→ **Kutipan Terpilih**
#####
Diriwayatkan pula oleh Tamam ar-Razi dalam Fawaid-nya
no 654 dari jalan Utbah bin Sakkan, dari Tsaur yang serupa…
Aku (Syaikh Ali)
berkata : “Isa bin Yunus adalah Ibnu Abi Ishaq as-Sabi’iy, seorang
yang tsiqot ma’mun. Adapun Utbah bin Sakkan, Daruquthni
berkata tentangnya, “Dia matruk”. Berkata Baihaqi tentangnya, “Lemah
tertuduh memalsu hadits”. Biografinya terdapat dalam al-Lisan
(IV/128). Adapun rijal sanad lainnya tsiqoh dan sanadnya shahih.
Keberadaan Utbah tidak menganggu kesahihannya karena riwayat Utbah
hanyalah mutaabi’ (penyerta).”
Kedua :
Diriwayatkan
Ahmad (IV/189) dan al-Khathib dalam Tarikh-nya (VI/24), dari
jalur Ibrahim bin Ishaq ath-Thalqooniy, ia berkata : Mengabarkan
kepada kami Walid bin Muslim, dari Yahya bin Hassan, ia berkata, aku
mendengar Abdullah bin Busr al-Maaziniy berkata, Aku mendengar
Rasulullah Shallallahu ‘alaihi wa Sallam bersabda : (sama
seperti redaksi sebelumnya)
Rijal-rijalnya
seluruhnya tsiqot, namun Walid bin Muslim telah melakukan Tadlis
Taswiyah,
ia tidak menyatakannya dengan tahdits (perkataan
haddatsana) dari gurunya, namun beliau menegaskannya pada (tabaqat/tingkatan)
gurunya guru beliau.
Syaikh kami
Albany telah mengisyaratkan hal ini dalam al-Irwa’ (IV/122)
perkataan adl-Dliya’ al-Maqdisy dalam al-Ahadits al-Mukhtarah
(191/1) yang berkata, “Sanad hadits ini shahih.” Barangkali pada
riwayatnya, Walid menegaskan riwayatnya dengan tahdits.
Wallahu a’lam.
#####
→ **Perintah Tugas**
Cetak ulang bagian kutipan tentang sanad hadits di atas tanpa mengubah satu kata pun, mulai dari “Rijal-rijalnya” dan berlanjut terus hingga “gurunya guru beliau.”.
#####
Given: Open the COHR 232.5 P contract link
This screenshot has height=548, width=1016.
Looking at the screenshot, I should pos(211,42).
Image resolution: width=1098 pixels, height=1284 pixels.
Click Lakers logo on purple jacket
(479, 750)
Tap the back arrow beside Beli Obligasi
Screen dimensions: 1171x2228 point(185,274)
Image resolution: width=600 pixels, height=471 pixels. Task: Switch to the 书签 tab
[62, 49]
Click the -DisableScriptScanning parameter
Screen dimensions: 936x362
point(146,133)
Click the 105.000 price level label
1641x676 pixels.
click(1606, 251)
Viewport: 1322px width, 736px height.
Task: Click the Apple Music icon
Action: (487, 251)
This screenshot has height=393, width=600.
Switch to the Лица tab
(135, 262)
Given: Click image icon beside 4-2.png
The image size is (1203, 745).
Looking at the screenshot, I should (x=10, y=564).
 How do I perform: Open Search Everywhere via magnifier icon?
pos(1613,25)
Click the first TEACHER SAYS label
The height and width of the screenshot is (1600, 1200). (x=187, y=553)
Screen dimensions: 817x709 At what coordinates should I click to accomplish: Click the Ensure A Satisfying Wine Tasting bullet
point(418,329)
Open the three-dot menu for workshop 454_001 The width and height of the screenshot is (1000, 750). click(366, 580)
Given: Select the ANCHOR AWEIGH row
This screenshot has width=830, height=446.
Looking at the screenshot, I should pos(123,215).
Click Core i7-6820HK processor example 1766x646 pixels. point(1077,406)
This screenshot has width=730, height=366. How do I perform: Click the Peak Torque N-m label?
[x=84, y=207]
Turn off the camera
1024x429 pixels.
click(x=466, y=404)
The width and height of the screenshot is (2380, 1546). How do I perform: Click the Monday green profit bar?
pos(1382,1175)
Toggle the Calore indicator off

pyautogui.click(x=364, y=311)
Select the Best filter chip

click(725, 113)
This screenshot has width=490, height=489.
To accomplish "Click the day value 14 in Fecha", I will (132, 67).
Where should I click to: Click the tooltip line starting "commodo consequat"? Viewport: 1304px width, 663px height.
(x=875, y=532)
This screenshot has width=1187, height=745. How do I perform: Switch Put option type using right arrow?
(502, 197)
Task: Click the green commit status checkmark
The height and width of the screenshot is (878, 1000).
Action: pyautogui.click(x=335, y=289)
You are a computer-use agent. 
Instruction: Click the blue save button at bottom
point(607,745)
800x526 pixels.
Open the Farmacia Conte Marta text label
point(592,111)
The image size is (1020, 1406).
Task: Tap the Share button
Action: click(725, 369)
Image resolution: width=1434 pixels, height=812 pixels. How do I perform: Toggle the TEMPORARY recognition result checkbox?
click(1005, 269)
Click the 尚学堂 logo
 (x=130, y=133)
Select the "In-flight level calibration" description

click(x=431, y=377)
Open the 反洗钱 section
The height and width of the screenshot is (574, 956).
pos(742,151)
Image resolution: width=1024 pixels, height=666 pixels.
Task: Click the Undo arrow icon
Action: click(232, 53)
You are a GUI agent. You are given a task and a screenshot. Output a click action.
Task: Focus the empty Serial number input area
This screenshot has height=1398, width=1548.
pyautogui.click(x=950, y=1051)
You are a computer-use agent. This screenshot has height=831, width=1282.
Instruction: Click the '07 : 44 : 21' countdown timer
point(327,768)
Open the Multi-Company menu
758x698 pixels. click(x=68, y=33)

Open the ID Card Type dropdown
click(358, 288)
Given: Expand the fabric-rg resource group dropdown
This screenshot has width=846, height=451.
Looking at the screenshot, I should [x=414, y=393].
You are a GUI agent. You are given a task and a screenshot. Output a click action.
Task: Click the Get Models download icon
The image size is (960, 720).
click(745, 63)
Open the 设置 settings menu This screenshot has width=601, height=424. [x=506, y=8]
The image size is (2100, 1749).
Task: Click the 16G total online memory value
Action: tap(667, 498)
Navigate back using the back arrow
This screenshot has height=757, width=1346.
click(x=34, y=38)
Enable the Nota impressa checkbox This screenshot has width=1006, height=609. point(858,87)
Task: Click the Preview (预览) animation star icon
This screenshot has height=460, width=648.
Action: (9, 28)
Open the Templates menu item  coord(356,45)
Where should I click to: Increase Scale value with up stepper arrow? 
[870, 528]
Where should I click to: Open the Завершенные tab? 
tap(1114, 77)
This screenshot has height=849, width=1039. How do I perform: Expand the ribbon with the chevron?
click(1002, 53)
#####
→ **Jawaban**
Rijal-rijalnya
seluruhnya tsiqot, namun Walid bin Muslim telah melakukan Tadlis
Taswiyah,
ia tidak menyatakannya dengan tahdits (perkataan
haddatsana) dari gurunya, namun beliau menegaskannya pada (tabaqat/tingkatan)
gurunya guru beliau.